Could it be argued that this uncanny retardation of our ethical concerns stems from an obscure value system that is buried under several layers of moral obfuscation, held secure and in fact reinforced through a generational fixation with dogma and an aversion towards rational free-thinking that has completely arrested our moral development? Conceding at least this much might help us to understand how our society continues to give a free pass to a macabre line-up of moral vice such as organised serfdom, bride burning, honour killings, punitive rape, etc, while clamping down on people’s social and intellectual freedom by prescribing the most draconian penalties for those who refuse to tread the fine line of state-sanctioned moral unreasonableness. Such misappropriation of our moral concerns is exactly what has reduced us to a sickening residue of two-faced moral degenerates. Why, then, are we so surprised each time our leadership fails us? They are, after all, mere products of this moral decadence. Have flowers ever bloomed out of rot and filth?

So, before we go around throwing angry diatribes against our politicians, American policies, Jewish machinations and Indian intentions with saintly clairvoyance, a healthy dose of self-reflection ought to snap us back into our not-so-flattering reality. Let us do away with snap judgments of the west, condemning them for colonising us while we brazenly colonise our own people.

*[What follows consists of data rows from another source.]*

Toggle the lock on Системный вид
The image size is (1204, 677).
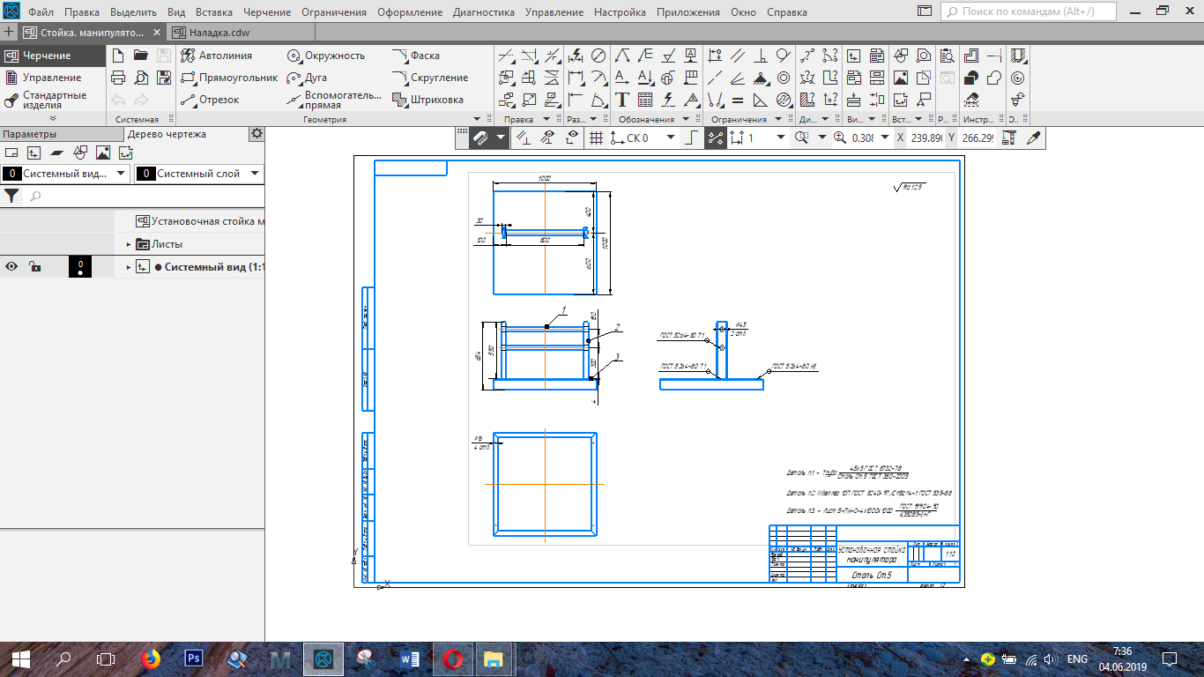33,267
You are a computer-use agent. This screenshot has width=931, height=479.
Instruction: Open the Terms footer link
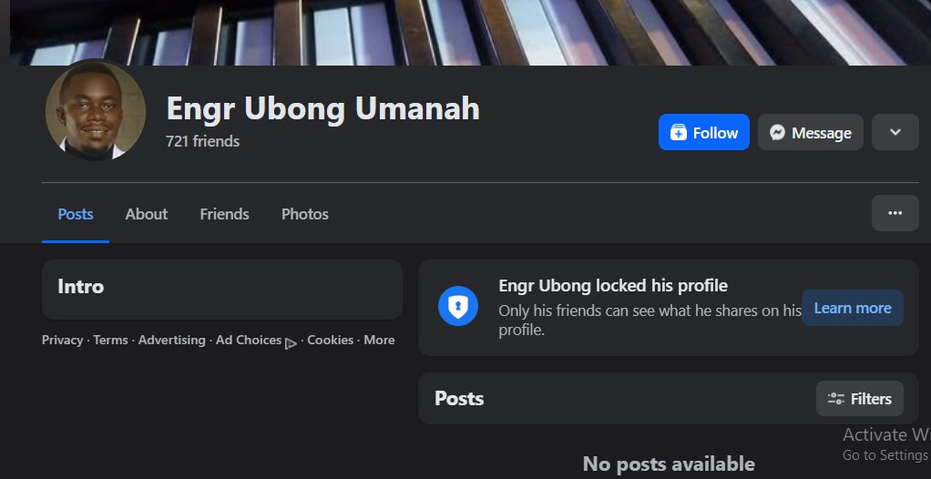110,340
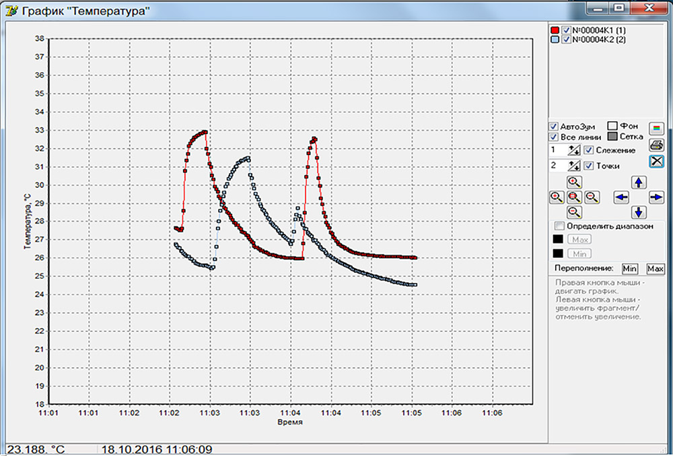Viewport: 673px width, 456px height.
Task: Click the spinner arrows beside value 2
Action: coord(575,166)
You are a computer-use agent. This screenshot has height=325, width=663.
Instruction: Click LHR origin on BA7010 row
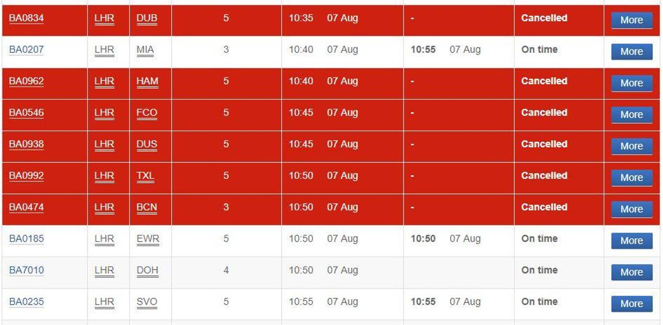pyautogui.click(x=104, y=270)
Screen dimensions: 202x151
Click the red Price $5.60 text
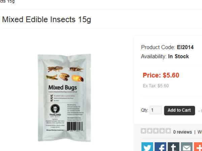[161, 75]
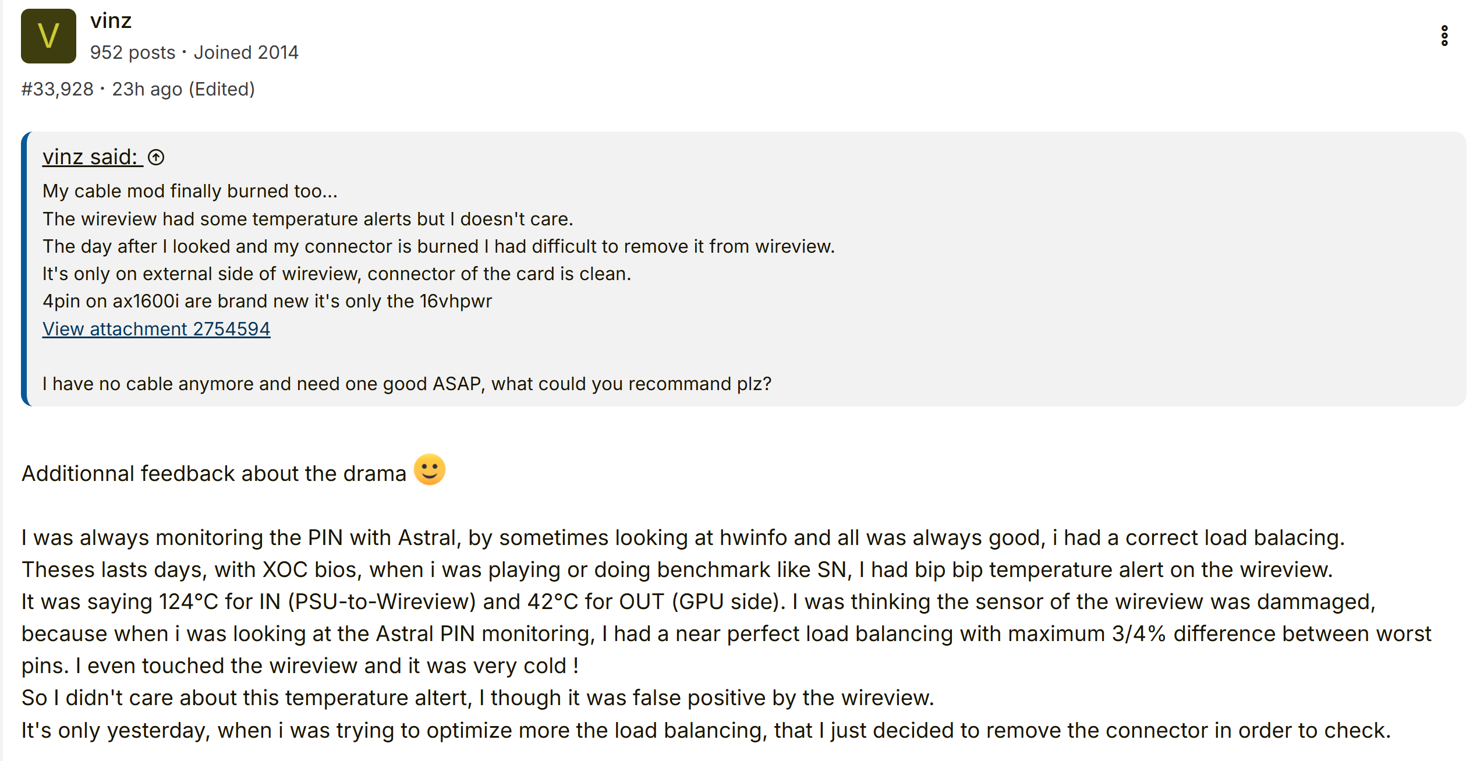Screen dimensions: 1477x761
Task: Open the three-dot post options menu
Action: (x=1444, y=36)
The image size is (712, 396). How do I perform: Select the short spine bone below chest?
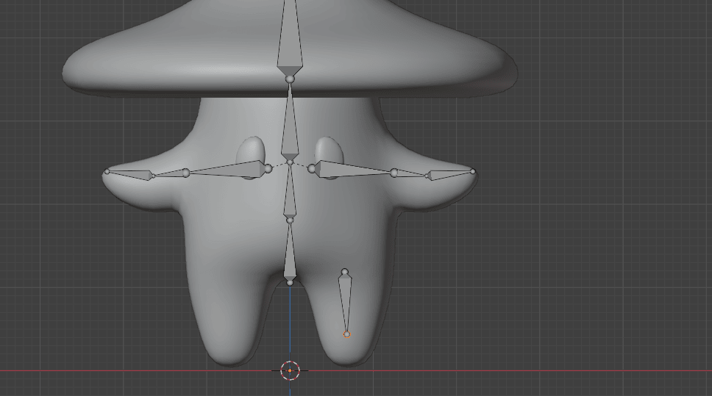click(x=290, y=192)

Let us recognise that we are faced with a state of moral emergency and the whole world has caught a whiff of our moral decay. People ultimately are products of their environment. So, if the environment creates people that are unable to change, the environment will never change. But the world evolves and sometimes change is forced from without when it does not come from within. That is why, while in isolation our society refuses to change, the consequences of our inaction are being felt worldwide and that is sure to bring about change from outside, which may not be pleasant. As Martin Luther King famously put it: “Whatever affects one directly, affects all indirectly.” Let us wake up before it is too late.